Ultimo aggiornamento 27 Febbraio, 2024, 20:58:48 di Maurizio Barra
I programmi per il futuro che passano per la sanità, i trasporti, le bonifiche con il polo internazionale nel Sulcis e l’Einstein Telescope. Ma anche le riforme, come quella della legge elettorale. Quanto alla nomina della nuova giunta, una volta proclamati gli eletti ci sarà la formazione dell’esecutivo composto da «figure competenti e riconoscibili». Risolvere problema sanità territoriale, questione energetica e «farò di tutto perché la Sardegna non ospiti il deposito delle scorie».
Mancano ancora 22 sezioni
Alle 5 del mattino la certificazione sul sito della Regione che all’appello manca ancora l’ufficialità di 22 sezioni. Delle 1844 distribuite nei 377 comuni dell’isola ne sono state scrutinate 1822. Alle 5.11 arriva arriva anche la nota ufficiale dalla Regione che annuncia:«Questi i voti riportati dai candidati presidente, sulla base dei dati caricati dai Comuni della Sardegna nel sistema Sier, il Sistema informativo elettorale regionale». Alessandra Todde è al primo posto con 330.619 voti e una percentuale del 45,3 %, segue Paolo Truzzu con 327.695 voti e una percentuale del 45 %. Poi, ma molto in basso Renato Soru con 63.021 e l’8,7 % dei voti e Lucia Chessa con 7.147 voti e una percentuale dell’1 %.
Le schede in tribunale
Alla fine il ricorso a quella che era stata definita la tagliola, ossia il trasferimento in tribunale dei plichi per il conteggio delle schede relative alle sezioni dove lo spoglio non è stato completato nei termini previsti dalla norma, si è concretizzato. «Il dato è aggiornato alle ore 5.00 ed è riferito a 1822 sezioni su un totale di 1844 – sottolinea la comunicazione -. Lo scrutinio delle rimanenti 22 sezioni elettorali (4 a Sassari, 2 a Sorso, 3 a Sestu, 2 a Bonarcado, 3 a Luras, 2 a Musei, 2 a Serdiana, 2 a Silius, 1 a San Gavino Monreale, 1 a Villasor), sarà completato, come previsto dalle norme vigenti, dagli uffici dei Tribunali dei rispettivi territori».

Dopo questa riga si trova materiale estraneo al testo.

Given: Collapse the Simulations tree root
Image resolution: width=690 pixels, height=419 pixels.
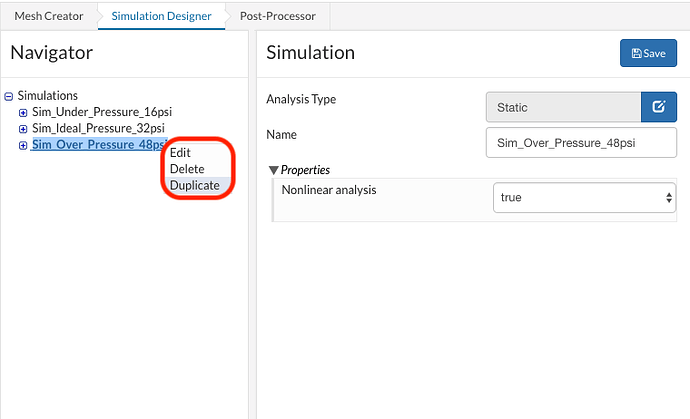Looking at the screenshot, I should [9, 96].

Truzzu: «Cagliari ha votato contro di me»
«Stamattina ho chiamato Alessandra Todde e le ho fatto i complimenti. Le ho detto che ci rivedremo in Consiglio regionale. Abbiamo perso davvero per uno “sputo”, circa duemila voti su 750mila sardi che sono andati a votare. La responsabilità della sconfitta è solo mia». Sono le prime parole di Truzzu, ieri in silenzio per tutta la giornata, in una conferenza stampa a Cagliari. «A Cagliari c’è stato più un voto contro il sottoscritto che per la Todde», ha aggiunto il sindaco e candidato del centrodestra sconfitto. «Ho mandato un messaggio a Giorgia Meloni – ha continuato -. Ma la lettura del voto è semplice: non sono state elezioni influenzate da fattori nazionali e il dato che lo prova è il risultato di Cagliari che, più che votare Todde, ha votato contro di me. Sarebbe bastato avere tre-quattro punti in più per vincere l’intera gara. Per questo dico che la responsabilità è mia. Ci sono diverse Sardegna. Abbiamo avuto un grande risultato fuori dai centri urbani. Le cause del voto di Cagliari? Ci sono tanti fattori: voto disgiunto, cantieri».
Le reazioni dei leader
Intanto, a cascata, le dichiarazioni per un risultato che ha un risvolto anche nazionale. Non a caso Conte, leader del M5S parla di una giornata «indimenticabile». «La Sardegna ha scelto la nostra Alessandra Todde – dice -. È la prima presidente di regione del M5s, la prima donna alla guida della Sardegna. I cittadini sardi hanno chiuso la porta a Meloni e soci e l’hanno aperta all’alternativa. L’aria è cambiata».Per la segretaria del Pd Schlein «è una vittoria di una coalizione che ha messo insieme un progetto convincente e credibile attorno a cose su cui ci siamo ritrovati e ci siamo riconosciuti attorno alla sua candidatura». Per Stefano Bonaccini governatore dell’Emilia Romagna «la destra si può battere» e adesso si deve «unire il centrosinistra e costruire l’alternativa nel paese».